The uplift model does not need to be perfect to be useful. It needs to rank customers better than simpler targeting rules under business constraints.

7. Policy Evaluation: Who Should We Contact?

We now compare several targeting policies on the test set:

contact nobody,
contact everybody,
contact the top 25% by churn risk,
contact the top 25% by predicted uplift,
contact the top 25% by predicted net value,
contact customers with positive predicted net value.

Because we simulated the true potential outcomes, we can evaluate each policy using true expected net value. In real life, this comparison would be estimated from randomized validation data or an online experiment.

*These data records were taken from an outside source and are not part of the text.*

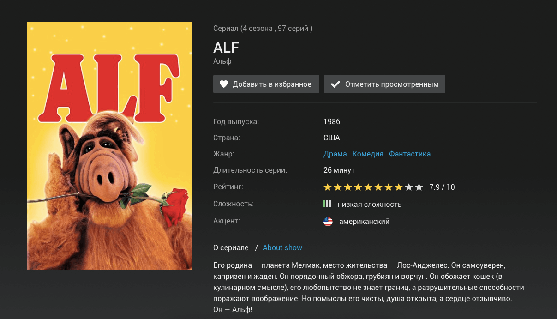Screen dimensions: 557x319
Task: Select the third rating star
Action: point(348,187)
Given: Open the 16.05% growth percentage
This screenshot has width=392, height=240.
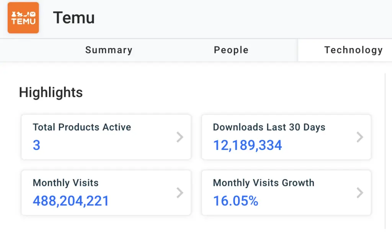Looking at the screenshot, I should coord(235,201).
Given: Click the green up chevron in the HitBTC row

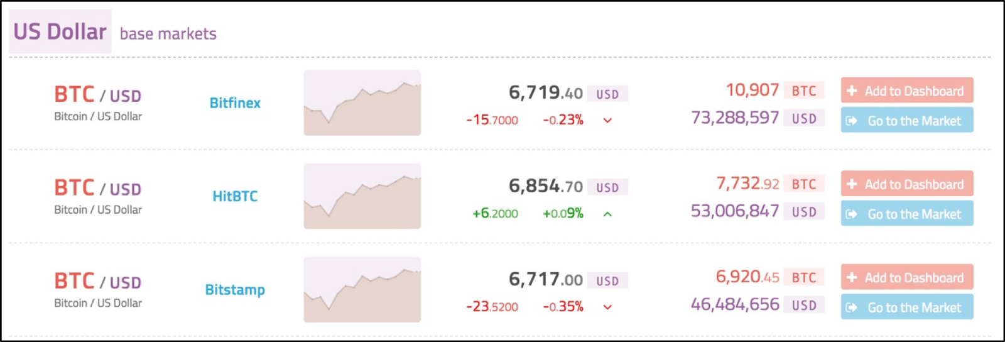Looking at the screenshot, I should click(x=607, y=214).
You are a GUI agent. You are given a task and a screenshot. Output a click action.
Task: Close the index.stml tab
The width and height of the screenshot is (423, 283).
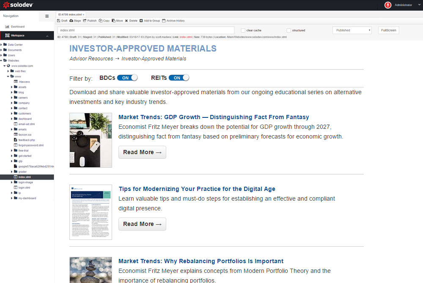[84, 14]
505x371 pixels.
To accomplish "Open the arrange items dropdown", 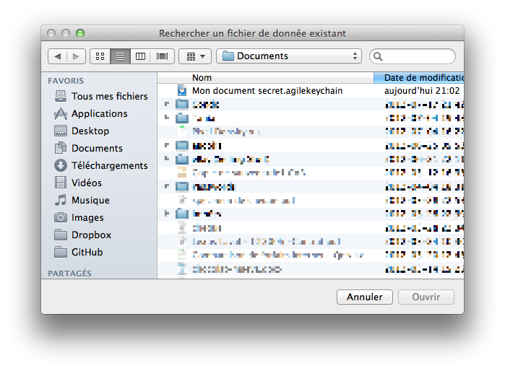I will point(195,56).
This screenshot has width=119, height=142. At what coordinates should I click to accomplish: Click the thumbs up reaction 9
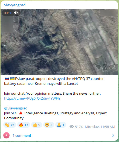[37, 125]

def evaluate_policy(df, contact_mask, label):
    contacted = df.loc[contact_mask]
    total_net_value = contacted["expected_profit_uplift"].sum()
    saved_probability = contacted["true_churn_uplift"].sum()
    total_cost = contacted["intervention_cost"].sum()
    gross_saved_clv = (contacted["true_churn_uplift"] * contacted["clv"]).sum()
    return {
        "policy": label,
        "customers_contacted": int(contact_mask.sum()),
        "contact_share": contact_mask.mean(),
        "expected_saves": saved_probability,
        "gross_saved_clv": gross_saved_clv,
        "intervention_cost": total_cost,
        "expected_net_value": total_net_value,
        "net_value_per_contact": total_net_value / max(contact_mask.sum(), 1),
    }


def top_share_mask(df, score_col, share=0.25):
    cutoff_n = int(np.ceil(len(df) * share))
    selected_index = df.sort_values(score_col, ascending=False).head(cutoff_n).index
    return df.index.isin(selected_index)


policy_rows = []
policy_rows.append(evaluate_policy(test_df, np.zeros(len(test_df), dtype=bool), "Contact nobody"))
policy_rows.append(evaluate_policy(test_df, np.ones(len(test_df), dtype=bool), "Contact everybody"))
policy_rows.append(evaluate_policy(test_df, top_share_mask(test_df, "risk_score", 0.25), "Top 25% by churn risk"))
policy_rows.append(evaluate_policy(test_df, top_share_mask(test_df, "uplift_hat", 0.25), "Top 25% by uplift"))
policy_rows.append(evaluate_policy(test_df, top_share_mask(test_df, "net_value_hat", 0.25), "Top 25% by net value"))
policy_rows.append(evaluate_policy(test_df, test_df["net_value_hat"].gt(0).to_numpy(), "Predicted positive net value"))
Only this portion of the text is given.